* Start EXCERPTED RECORDS *

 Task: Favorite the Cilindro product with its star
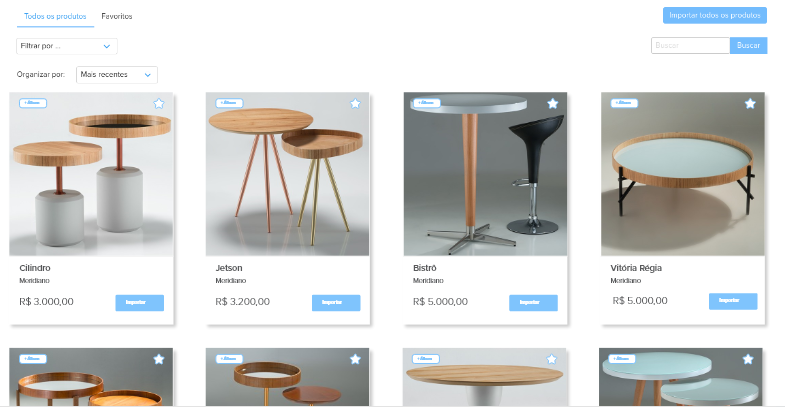click(159, 104)
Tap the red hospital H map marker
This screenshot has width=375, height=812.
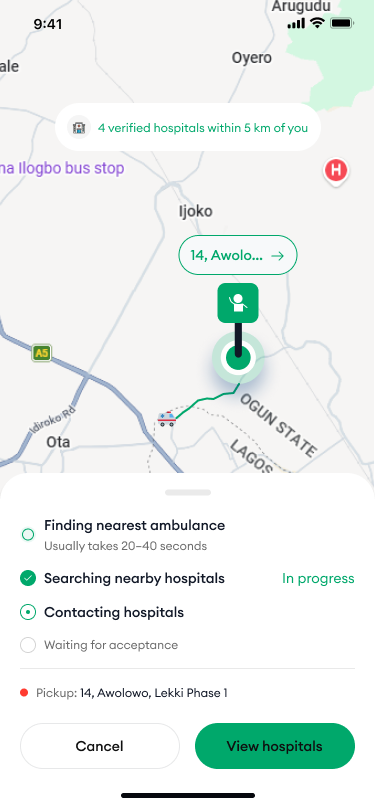336,171
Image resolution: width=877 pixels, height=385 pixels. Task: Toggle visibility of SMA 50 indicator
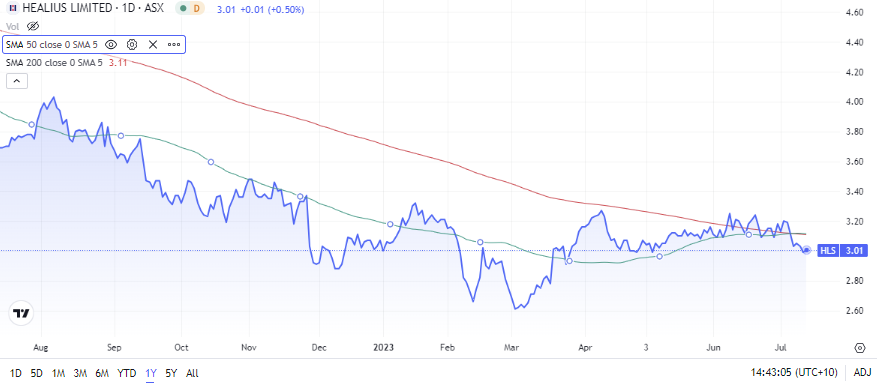[111, 44]
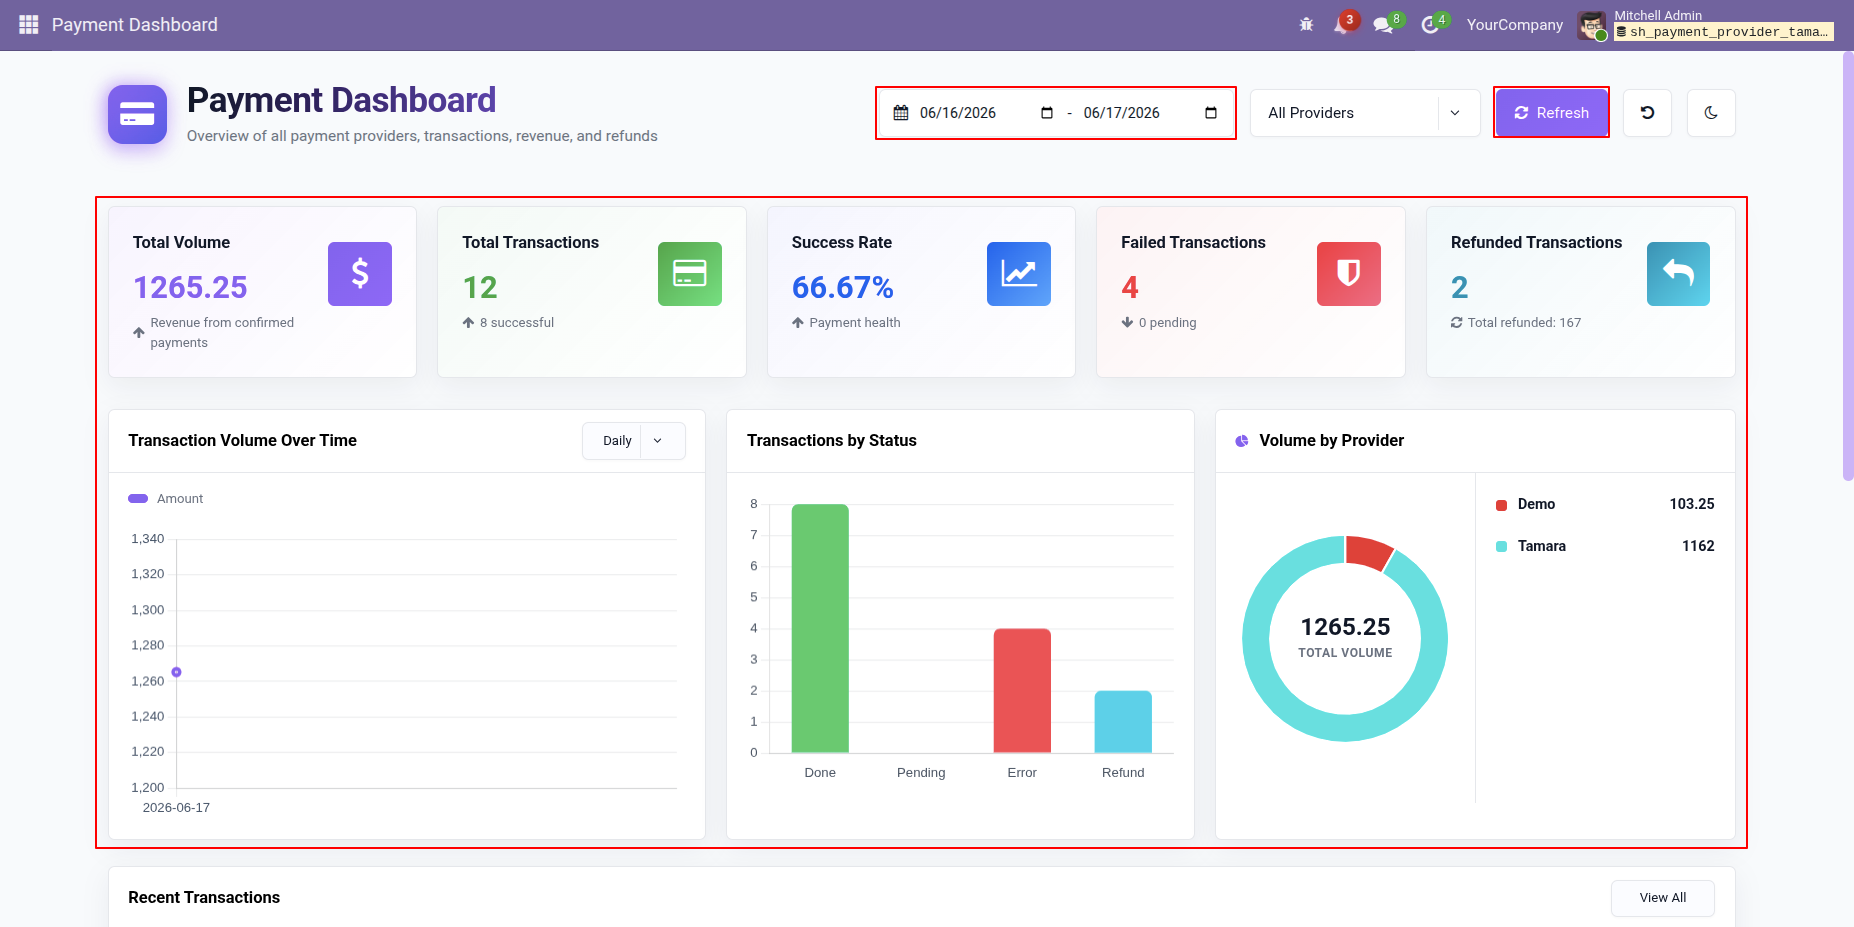Expand the All Providers dropdown
1854x927 pixels.
point(1365,113)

* End EXCERPTED RECORDS *

STATED GOAL: Copy the entries above word for word, from the line containing "Tap the red hospital H map marker" through the end of the entries. Leave the pictures out of your copy.

FULL OUTPUT:
Tap the red hospital H map marker
This screenshot has width=375, height=812.
336,171
Image resolution: width=877 pixels, height=385 pixels. Task: Toggle visibility of SMA 50 indicator
[111, 44]
Expand the All Providers dropdown
1854x927 pixels.
point(1365,113)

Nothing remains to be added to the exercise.